Moreover, it can be verified that
$$∫_{\frac{H_1-L_1}{L_1}}^{\frac{H_2-L_1}{L_1}}j_1 {f_j}_{1}(j_1)dj_1={μ_j}_{1} \left(\phi\left(\frac{\frac{H_2-L_1}{L_1} -{μ_j}_{1}}{{σ_j}_{1}} \right)-\phi\left(\frac{\frac{H_1-L_1}{L_1} -{μ_j}_{1}}{{σ_j}_{1}} \right)\right){σ_j}_{1}\sqrt{2π}+{σ_j}_{1}^2 \left(e^\left(-\frac{1}{2} \left(\frac{\frac{H_1-L_1}{L_1} -μ_{j_1}}{σ_{j_1}}\right)^2\right)-e^\left(-\frac{1}{2} \left(\frac{\frac{H_2-L_1}{L_1} -μ_{j_1}}{σ_{j_1}}\right)^2\right)\right)$$
Therefore
$$E[K_1 ]=a_1\phi\left(\frac{\frac{H_1-L_1}{L_1} -μ_{j_1}}{σ_{j_1}}\right)+(m_1 L_1+b_1 )\left(\phi\left(\frac{\frac{H_2-L_1}{L_1} -μ_{j_1}}{σ_{j_1}}\right)-\phi\left(\frac{\frac{H_1-L_1}{L_1} -μ_{j_1}}{σ_{j_1}}\right)\right)+m_1 L_1 \left(μ_{j_1} \left(\phi\left(\frac{\frac{H_2-L_1}{L_1} -μ_{j_1}}{σ_{j_1}}\right)-\phi\left(\frac{\frac{H_1-L_1}{L_1} -μ_{j_1}}{σ_{j_1}}\right)\right) σ_{j_1} \sqrt{2π}+σ_{j_1}^2 \left(e^\left(-\frac{1}{2} \left(\frac{\frac{H_1-L_1}{L_1} -μ_{j_1}}{σ_{j_1}}\right)^2\right)-e^\left(-\frac{1}{2} \left(\frac{\frac{H_2-L_1}{L_1} -μ_{j_1}}{σ_{j_1}}\right)^2\right) \right)\right)+c_1\left(1-\phi\left(\frac{\frac{H_2-L_1}{L_1} -μ_{j_1}}{σ_{j_1}}\right)\right)$$
Same logic was used to calculate $E[K_2]$.

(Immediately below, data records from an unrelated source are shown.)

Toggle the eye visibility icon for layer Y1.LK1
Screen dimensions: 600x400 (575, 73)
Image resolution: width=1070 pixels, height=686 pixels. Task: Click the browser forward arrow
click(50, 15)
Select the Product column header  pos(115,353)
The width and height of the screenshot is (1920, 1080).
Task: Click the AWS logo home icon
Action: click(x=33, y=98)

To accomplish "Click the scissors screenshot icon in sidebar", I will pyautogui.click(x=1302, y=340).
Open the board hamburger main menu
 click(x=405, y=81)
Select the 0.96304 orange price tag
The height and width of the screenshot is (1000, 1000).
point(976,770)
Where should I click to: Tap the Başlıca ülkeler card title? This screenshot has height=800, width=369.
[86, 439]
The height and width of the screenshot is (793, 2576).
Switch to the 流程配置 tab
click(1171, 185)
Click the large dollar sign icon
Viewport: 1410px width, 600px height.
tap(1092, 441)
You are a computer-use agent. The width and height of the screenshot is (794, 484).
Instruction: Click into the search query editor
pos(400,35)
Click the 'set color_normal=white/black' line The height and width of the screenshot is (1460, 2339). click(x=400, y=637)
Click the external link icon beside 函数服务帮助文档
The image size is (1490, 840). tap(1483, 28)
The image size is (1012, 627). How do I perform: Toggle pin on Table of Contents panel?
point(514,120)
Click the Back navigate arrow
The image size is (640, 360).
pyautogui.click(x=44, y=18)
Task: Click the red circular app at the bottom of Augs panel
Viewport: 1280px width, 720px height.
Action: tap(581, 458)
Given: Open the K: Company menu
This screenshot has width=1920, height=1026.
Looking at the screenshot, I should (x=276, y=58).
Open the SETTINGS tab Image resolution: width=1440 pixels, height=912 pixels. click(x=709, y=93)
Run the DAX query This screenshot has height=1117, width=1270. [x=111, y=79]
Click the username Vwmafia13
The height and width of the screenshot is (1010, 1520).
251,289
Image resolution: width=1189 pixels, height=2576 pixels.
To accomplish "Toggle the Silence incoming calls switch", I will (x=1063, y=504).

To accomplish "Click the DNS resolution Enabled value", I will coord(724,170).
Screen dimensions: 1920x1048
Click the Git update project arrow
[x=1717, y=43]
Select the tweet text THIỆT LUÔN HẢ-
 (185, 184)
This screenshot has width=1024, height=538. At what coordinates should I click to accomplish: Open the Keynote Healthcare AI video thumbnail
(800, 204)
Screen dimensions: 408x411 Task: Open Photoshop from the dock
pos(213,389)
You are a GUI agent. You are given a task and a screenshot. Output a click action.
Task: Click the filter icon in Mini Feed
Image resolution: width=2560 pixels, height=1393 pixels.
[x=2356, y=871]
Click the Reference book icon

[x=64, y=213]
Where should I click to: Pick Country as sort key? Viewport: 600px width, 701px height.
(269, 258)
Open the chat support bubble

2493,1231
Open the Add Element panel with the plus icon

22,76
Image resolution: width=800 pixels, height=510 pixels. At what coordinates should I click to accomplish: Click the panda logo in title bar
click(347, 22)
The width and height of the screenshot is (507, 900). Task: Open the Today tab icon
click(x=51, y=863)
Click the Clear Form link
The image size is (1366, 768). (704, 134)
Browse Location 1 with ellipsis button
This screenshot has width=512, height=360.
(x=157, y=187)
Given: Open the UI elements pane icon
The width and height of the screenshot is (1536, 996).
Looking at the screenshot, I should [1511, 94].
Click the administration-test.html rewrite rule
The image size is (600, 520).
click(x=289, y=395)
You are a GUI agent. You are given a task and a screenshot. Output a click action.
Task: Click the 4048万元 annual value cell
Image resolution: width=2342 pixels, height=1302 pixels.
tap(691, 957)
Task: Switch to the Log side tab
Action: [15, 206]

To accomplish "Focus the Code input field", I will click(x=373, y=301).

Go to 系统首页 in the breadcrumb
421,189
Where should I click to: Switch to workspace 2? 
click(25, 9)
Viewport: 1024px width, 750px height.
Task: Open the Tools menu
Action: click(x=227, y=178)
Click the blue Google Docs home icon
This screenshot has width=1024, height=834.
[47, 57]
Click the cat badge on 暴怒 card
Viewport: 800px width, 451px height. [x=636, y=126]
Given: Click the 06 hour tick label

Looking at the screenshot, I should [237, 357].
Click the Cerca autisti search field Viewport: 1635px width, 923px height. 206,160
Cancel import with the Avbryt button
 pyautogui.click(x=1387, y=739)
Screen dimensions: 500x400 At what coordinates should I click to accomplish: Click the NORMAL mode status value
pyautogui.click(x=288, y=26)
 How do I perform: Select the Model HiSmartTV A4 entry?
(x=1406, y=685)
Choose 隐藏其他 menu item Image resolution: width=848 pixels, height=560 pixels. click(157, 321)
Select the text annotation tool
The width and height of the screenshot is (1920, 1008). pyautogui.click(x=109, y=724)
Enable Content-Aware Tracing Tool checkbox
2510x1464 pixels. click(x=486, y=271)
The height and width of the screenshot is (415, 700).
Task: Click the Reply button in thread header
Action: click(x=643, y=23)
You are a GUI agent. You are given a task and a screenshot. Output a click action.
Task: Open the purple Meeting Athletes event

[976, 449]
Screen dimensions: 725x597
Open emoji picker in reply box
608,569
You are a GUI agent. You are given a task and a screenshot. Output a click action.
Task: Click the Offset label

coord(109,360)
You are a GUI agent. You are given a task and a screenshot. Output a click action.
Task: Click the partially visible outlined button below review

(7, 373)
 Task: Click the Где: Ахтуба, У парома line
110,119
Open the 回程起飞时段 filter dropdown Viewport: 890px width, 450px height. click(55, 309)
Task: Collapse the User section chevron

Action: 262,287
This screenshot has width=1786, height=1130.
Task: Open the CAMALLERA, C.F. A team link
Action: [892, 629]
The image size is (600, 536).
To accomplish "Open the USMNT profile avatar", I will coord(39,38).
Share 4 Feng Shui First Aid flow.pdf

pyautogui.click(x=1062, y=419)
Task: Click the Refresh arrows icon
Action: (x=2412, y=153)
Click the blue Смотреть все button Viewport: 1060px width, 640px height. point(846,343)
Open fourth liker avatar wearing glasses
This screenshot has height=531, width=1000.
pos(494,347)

Not sure how to set up $E[K_1 K_2 ]$. This is because I am not sure how to calculate $K_1$$K_2$, since the values of both piece-wise random variables are conditional on different random variables, $X_1$ and $X_2$.
Assuming I could do that however, I would still be unsure about how to calculate the following double integral:
$$E[K_1K_2]=∫_{-∞}^∞ ∫_{-∞}^∞\frac{K_1(j_1)K_2(j_2)}{2{σ_j}_{1} {σ_j}_{2} \sqrt{1-ρ^2}} e^\left(\frac{-1}{2(1-ρ^2)}\left(\left(\frac{j_1-{μ_j}_{1}}{{σ_j}_{1}}\right)^2+\left(\frac{j_2-{μ_j}_{2}}{{σ_j}_{2}}\right)^2-\frac{2ρ\left(j_1-{μ_j}_{1}\right)\left(j_2-{μ_j}_{2}\right)}{{σ_j}_{1} {σ_j}_{2}}\right)\right) dj_1dj_2$$
So I just need help calculating $K_1(j_1)$$K_2(j_2)$ and $E[K_1K_2]$.